§ **Dataset entries**
######
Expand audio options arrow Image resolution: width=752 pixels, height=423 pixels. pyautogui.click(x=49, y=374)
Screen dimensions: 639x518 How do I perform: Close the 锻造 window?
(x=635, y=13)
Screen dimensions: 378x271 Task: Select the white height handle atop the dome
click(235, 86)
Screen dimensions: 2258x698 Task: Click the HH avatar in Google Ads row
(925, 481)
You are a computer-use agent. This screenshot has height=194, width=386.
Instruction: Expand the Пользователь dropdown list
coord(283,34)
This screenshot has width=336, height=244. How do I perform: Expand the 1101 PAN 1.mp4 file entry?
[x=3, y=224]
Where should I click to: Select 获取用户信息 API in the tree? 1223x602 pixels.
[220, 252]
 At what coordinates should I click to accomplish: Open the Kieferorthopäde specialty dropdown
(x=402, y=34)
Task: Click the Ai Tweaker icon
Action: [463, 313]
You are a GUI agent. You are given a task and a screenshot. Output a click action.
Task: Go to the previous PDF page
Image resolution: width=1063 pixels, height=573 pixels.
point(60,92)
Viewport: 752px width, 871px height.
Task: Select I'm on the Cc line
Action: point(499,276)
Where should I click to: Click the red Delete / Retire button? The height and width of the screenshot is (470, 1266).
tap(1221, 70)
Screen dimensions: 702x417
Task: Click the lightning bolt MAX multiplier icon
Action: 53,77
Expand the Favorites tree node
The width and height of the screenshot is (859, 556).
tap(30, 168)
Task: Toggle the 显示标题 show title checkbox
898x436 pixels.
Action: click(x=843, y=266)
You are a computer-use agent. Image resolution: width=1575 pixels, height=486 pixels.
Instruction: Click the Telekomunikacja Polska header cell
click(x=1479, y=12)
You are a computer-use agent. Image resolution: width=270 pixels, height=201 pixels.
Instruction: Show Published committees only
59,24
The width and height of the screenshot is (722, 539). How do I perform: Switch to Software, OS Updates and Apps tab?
######
§ **Task prompt**
After locating the line containing "The width and height of the screenshot is (859, 556).", write out that line and all remaining lines of the records exactly, with nothing added.

§ **Result**
The width and height of the screenshot is (859, 556).
tap(30, 168)
Task: Toggle the 显示标题 show title checkbox
898x436 pixels.
Action: click(x=843, y=266)
You are a computer-use agent. Image resolution: width=1575 pixels, height=486 pixels.
Instruction: Click the Telekomunikacja Polska header cell
click(x=1479, y=12)
You are a computer-use agent. Image resolution: width=270 pixels, height=201 pixels.
Instruction: Show Published committees only
59,24
The width and height of the screenshot is (722, 539). How do I perform: Switch to Software, OS Updates and Apps tab?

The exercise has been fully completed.